Posted in Uncategorized at 11:26 am by danvk

As you may remember from a previous post, I’ve been doing some work with a collection of old images. The first problem was to write a program to find the individual photos in images like these:


This is easy for humans, but hard for a machine!

A key part of developing any heuristic algorithm like this one is to get some training data. You find the correct answer by hand for some fraction of the data, then judge your program by seeing how its results compare to the “golden” data.

For my photo detection project, the golden data might look like this:


You could generate this sort of data by hand using a photo inspector and a text editor. But it would be tremendously tedious. You wouldn’t want to do this for 100 images unless you were being paid. For a personal project, it’s a non-starter.

A little bit of usability work here can go a long way. For this project, I built a simple web tool using my localturk service. It’s a tool which helps you step through repetitive tasks using a web browser. It exposes the exact same API as Amazon’s Mechanical Turk: CSV input + HTML TemplateCSV output. But it runs on your own machine and you do the work yourself. No external turkers or exchange of money involved.

My tool shows the original image on the page and asks you to drag rectangles across the individual photos. You can resize or move the rectangles after you draw them:


Click the image to try this tool in your browser.

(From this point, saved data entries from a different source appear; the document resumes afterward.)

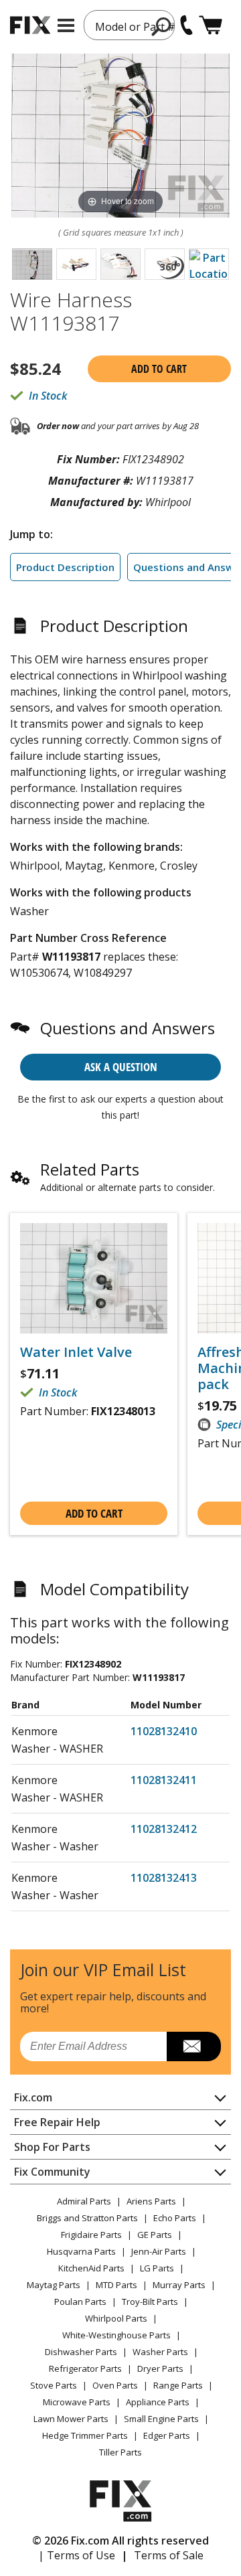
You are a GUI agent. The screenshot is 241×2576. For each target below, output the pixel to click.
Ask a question (120, 1066)
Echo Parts (174, 2218)
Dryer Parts (160, 2368)
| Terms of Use (76, 2555)
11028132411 (164, 1780)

localturk records the responses in a a CSV output file which you can use as your golden data. The whole process is done visually in your browser.

I’d estimate I spent maybe an hour creating that template and half an hour stepping through the 100 photos. This may or may not compare favorably to the photo inspector and text editor process I described above, but it was certainly more enjoyable.

In his Machine Learning class, Andrew Ng says that you should ask “how hard would it be to get 10x more training data?” With this fancier system, it would take a few hours. Or I could upload 1,000 tasks to Mechanical Turk and trade time for money.

How do other ML people generate small amounts of training data?